Local oversight of beach testing, however, may pose as the solution to the BEACH Act’s deficiencies. According to a recent study, single FIB measurements (as imposed by Federal and State agencies) are not accurate representations of an ecosystem’s true FIB concentrations. Spatial and temporal differences in testing can lead to great variability amongst FIB readings (Boehm, Fuhrman, MRSE, and Grant 1-2). Additionally, supplementary factors including, “…the highly dynamic currents that transport them, and the complex biological and physicochemical processes that influence the rate at which they are removed from the water column” also greatly influence FIB concentrations (Boehm, Fuhrman, MRSE, and Grant 1-2). Due to this high range of FIB variability concentrations within a single environment, extensive monitoring is required  – including multiple daily water tests involving temporal and spatial variation – in order to accurately assess FIB concentrations.

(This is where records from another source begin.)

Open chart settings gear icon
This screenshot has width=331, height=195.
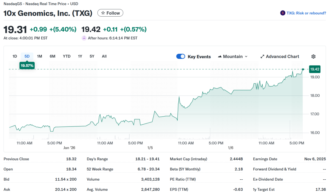[313, 57]
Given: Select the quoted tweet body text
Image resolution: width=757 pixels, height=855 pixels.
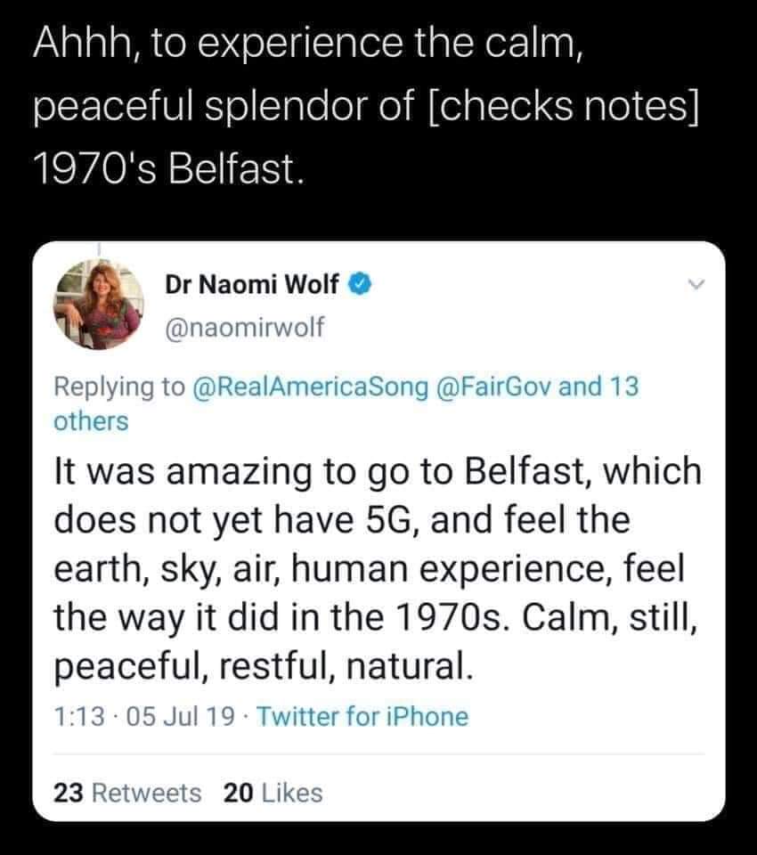Looking at the screenshot, I should (x=378, y=568).
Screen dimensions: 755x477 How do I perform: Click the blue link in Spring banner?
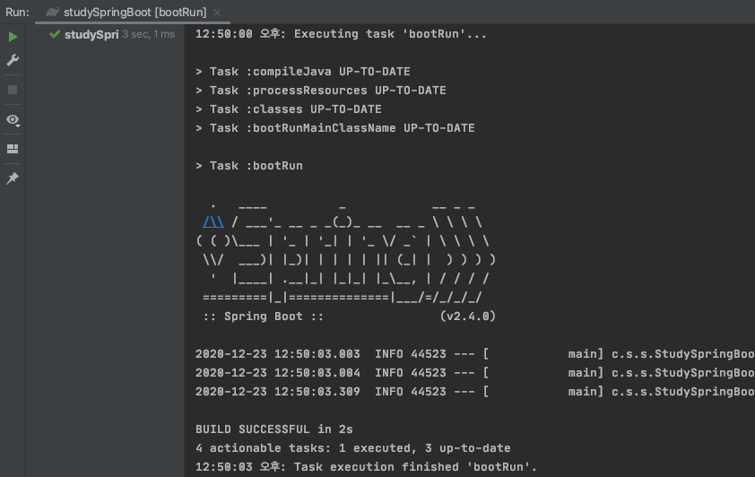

Evidently, such monitoring would need to be conducted by local authorities that have a better understanding of the environment’s unique biological and physicochemical properties. In addition to obtaining more accurate FIB readings, local agencies would also be able to better assess the source of FIB than federal or state authorities as FIB can originate from several local sources – from septic tanks and urban runoff to fecal disposal from boats and natural animal sources. As local authorities pinpoint the FIB source, solutions for cleanup would be more deemed possible and effective. “The best way to protect swimmers from beach water pollution is to prevent it” according to Megan Severson from Wisconsin Environment, “A key solution is investing in smarter, greener infrastructure on land – like porous pavement, green roofs, parks, roadside plantings and rain barrels” preventing overloading sewage systems and polluted storm-drain water from hitting the beach. Clearly, Federal and State agencies who solely visit the site when required for testing, would not be as qualified to take into account all the unique factors of the ecosystem in their FIB readings, let alone provide a successful solution.


Boehm, Alexandria, et al. “A sea change ahead for recreational water quality criteria”. Journal of Water and Health. 07.1 (2009): 9-20.

Boehm, Alexandra B., Jed A. Fuhrman, Robert D. MRSE, and Stanely B. Grant. “Tiered Approach for Identification of a Human Fecal Pollution Source at a Recreational Beach: Case Study at Avalon Bay, Catalina Island, California.” USC Dornsife College: Environment, Science, and Technology. n.d. 1-2. Web. 18 Oct 2011. <>

Gross, Jason. “No Day at the Beach”. Scientific American. 19 July 2004. 1-2. Web.

Mednick, Adam. “Preciting Beach Water Quality.” Wisconsin Department of Natural Resources. Wisconsin Department of Natural Resources, 22 Apr 2010. Web 17 Oct 2011. <>.

Severson Megan. “Clean Water News.” Wisonsin Environment. Wisconsin Environment, 29 Jun 2011. Web. 17 Oct 2011. <>.